La tension entre offre et demande aiguise par ailleurs l'appétit des spéculateurs: le cacao s'échange non seulement en sacs en jute, mais aussi sur les marchés à terme, sous forme de produits dérivés – des contrats appelés «futures» conçus pour des spéculateurs qui n'ont aucune intention de recevoir une cargaison de fèves, mais cherchent à gagner une prime sur la revente dudit contrat.

Difficile de chiffrer précisément la part spéculative, pointe M. Bertschy, pour qui 10% à 20% des stocks pourraient être en mains d'investisseurs financiers. Cela nécessiterait une analyste fine, pays par pays, note Alexandre Baradez, estimant que les prix sont aujourd'hui possiblement surévalués de 20 à 30%. Au total, les spéculateurs ont parié 8,7 milliards de dollars sur les contrats à terme de cacao à Londres et à New York, relève le Financial Times, citant les données de positionnement de la Commodity Futures Trading Commission.

Les géants du secteur cherchent à garantir leur approvisionnement, «en achetant à tout prix, grâce à leur force de frappe financière», ironise un spécialiste du marché, sous couvert d'anonymat. Ils tendent en outre à diversifier leurs fournisseurs dans diverses régions. De quoi accroître encore les tensions sur le marché. «Notre approche est basée sur le contact direct avec des producteurs répartis dans des régions jusqu'à présent moins prisées. Nous nous retrouvons désormais en concurrence avec les géants du secteur sur ce créneau», pointe Stefan Künzli.

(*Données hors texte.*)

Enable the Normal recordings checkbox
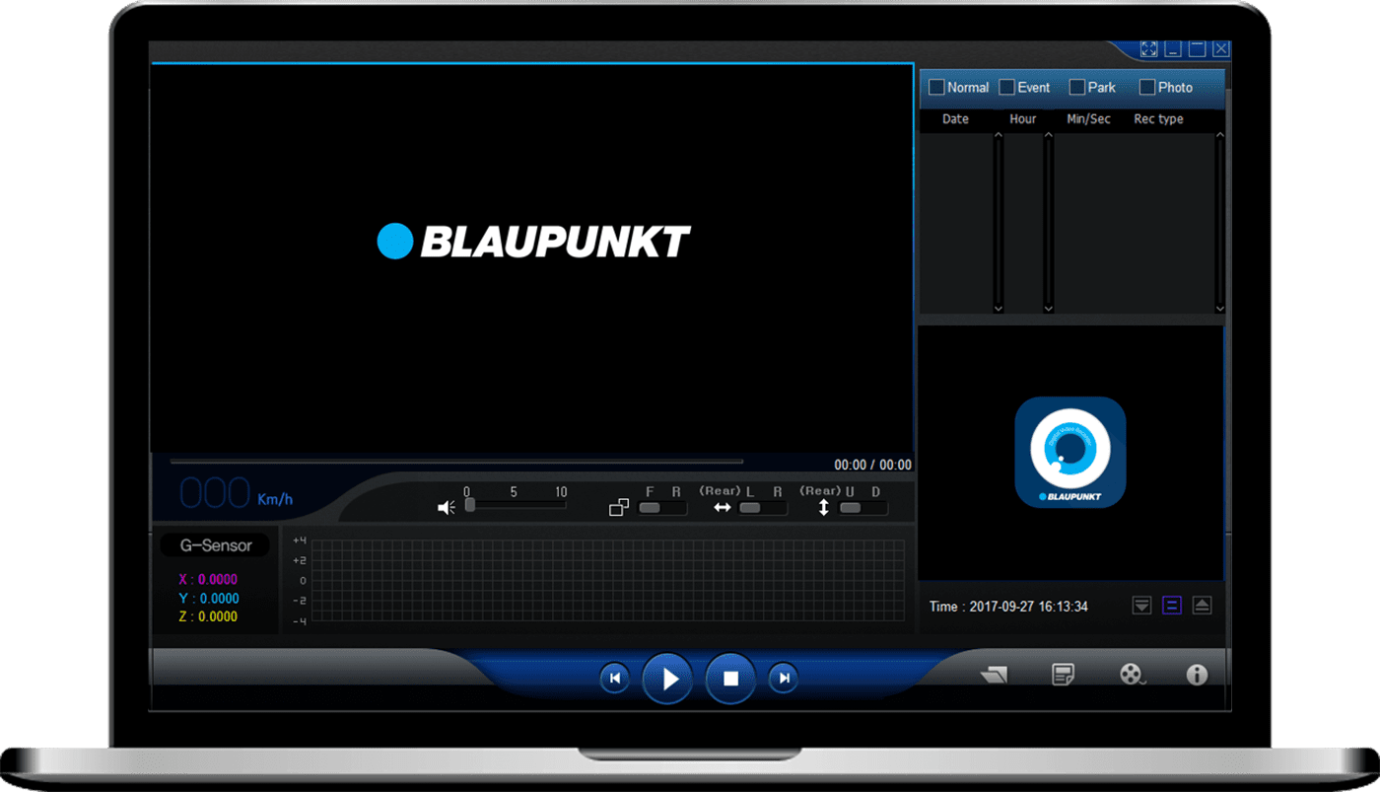The width and height of the screenshot is (1380, 792). coord(936,87)
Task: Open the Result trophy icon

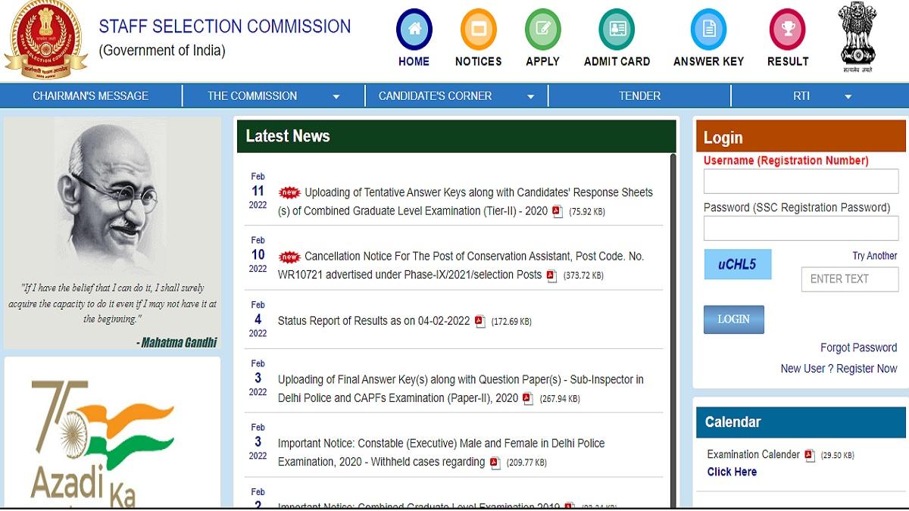Action: [x=787, y=30]
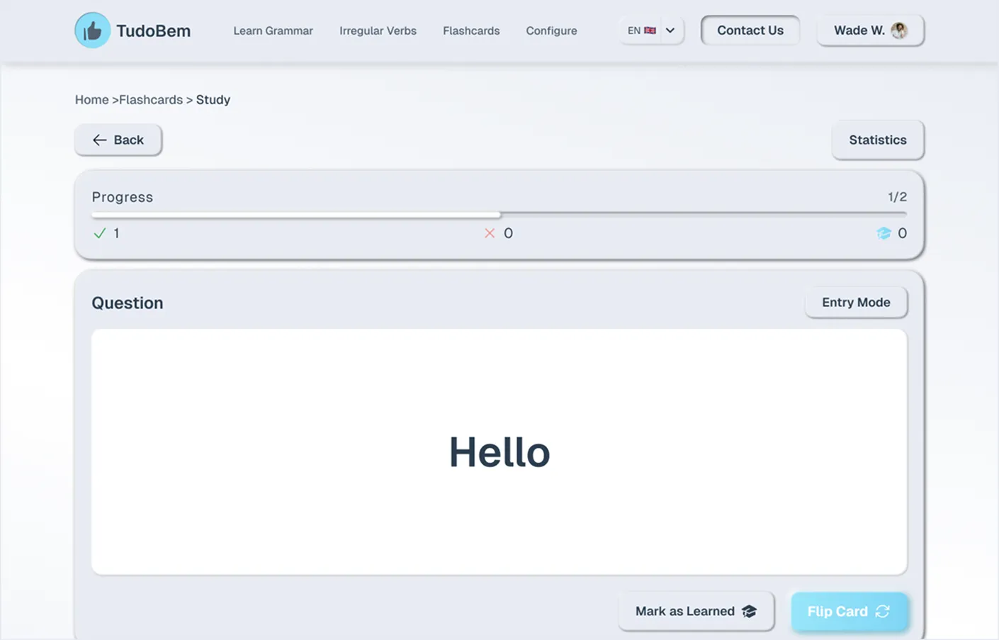Expand the language chevron dropdown
This screenshot has width=999, height=640.
tap(670, 30)
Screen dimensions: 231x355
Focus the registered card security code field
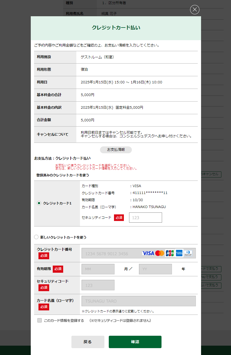point(145,217)
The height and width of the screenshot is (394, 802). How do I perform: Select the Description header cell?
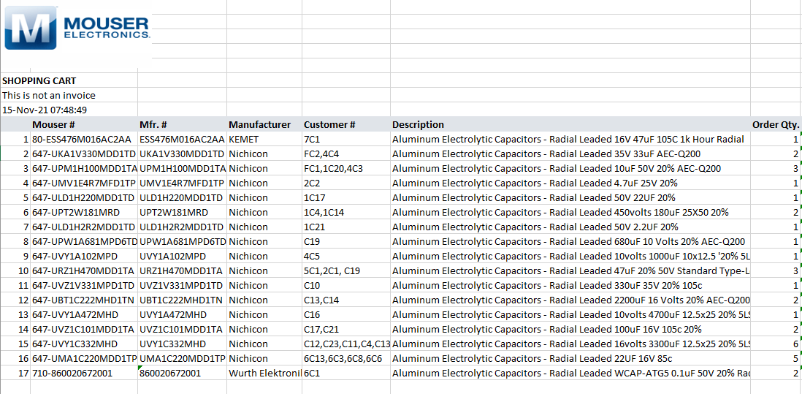click(x=418, y=125)

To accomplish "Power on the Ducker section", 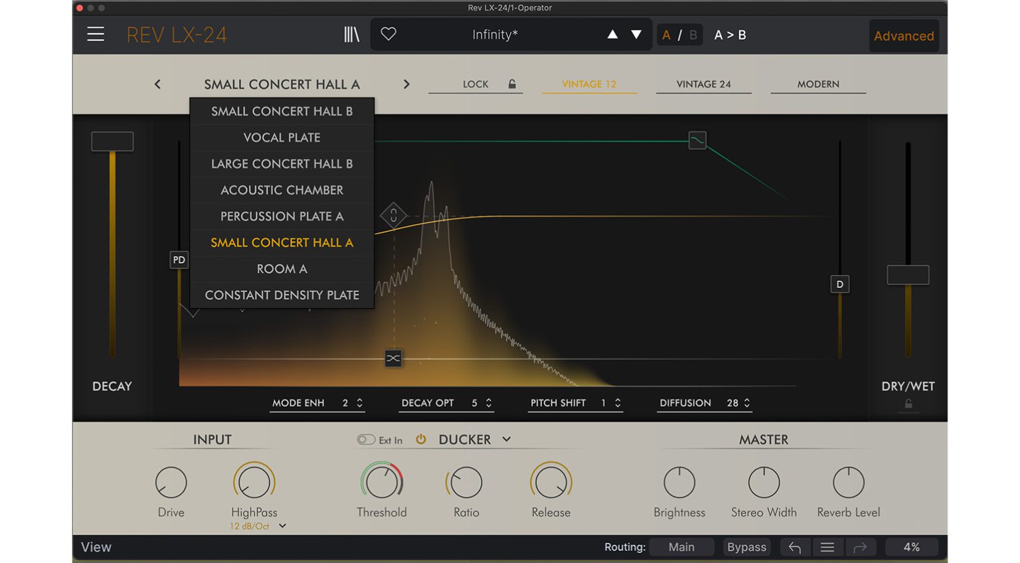I will [421, 439].
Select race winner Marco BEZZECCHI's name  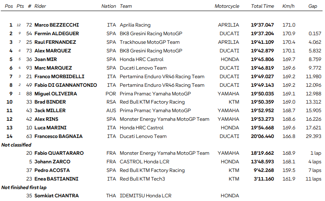pos(57,25)
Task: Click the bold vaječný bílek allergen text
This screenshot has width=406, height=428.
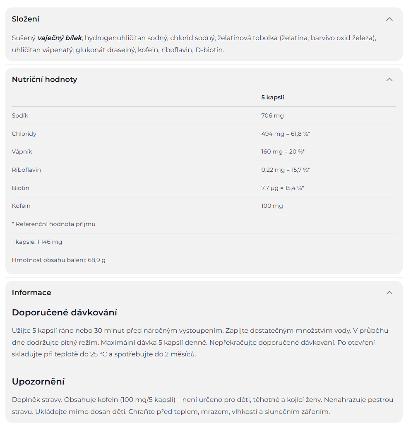Action: [60, 38]
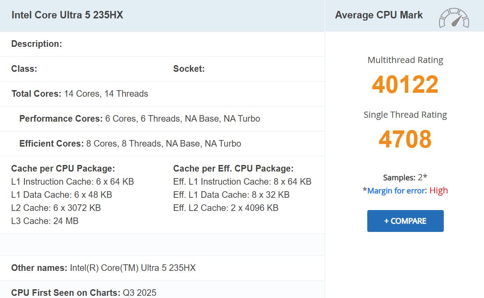The image size is (484, 298).
Task: Select the Total Cores specification row
Action: coord(79,94)
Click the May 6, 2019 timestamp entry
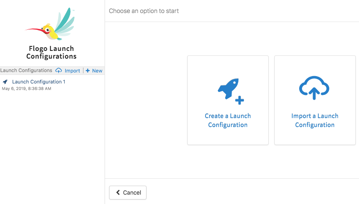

Parmi ces colosses figure le zurichois Barry Callebaut. Le numéro un mondial, qui fournit notamment Nestlé et Mondelez (Milka, Toblerone) en produits à base de cacao et de chocolat, confirme se fournir en cacao «dans toutes les grandes régions productrices du monde». Non seulement pour couvrir la demande, mais aussi pour diversifier l'offre en spécialités, précise une porte-parole. La multinationale ne donne pas d'indication quant à d'éventuelles hausses de ses prix à venir, «compte tenu de sa taille», notant seulement être liée aux prix du marché.

Lindt & Sprüngli indique de son côté se fournir dans sept pays, via son programme d'approvisionnement estampillé durable et ce depuis une dizaine d'années déjà. Outre les deux grands pays producteurs, figurent la République dominicaine, l'Equateur, Madagascar, la Papouasie-Nouvelle-Guinée et le Pérou. Quant à l'évolution des prix, la firme basée à Küsnacht prévoit une hausse entre 5 et 9% cette année.

Dans ce marché sous tension, jusque là soucieux de conserver le même niveau de prix, Christian Michaud n'aura cette fois plus le choix de les augmenter lui aussi.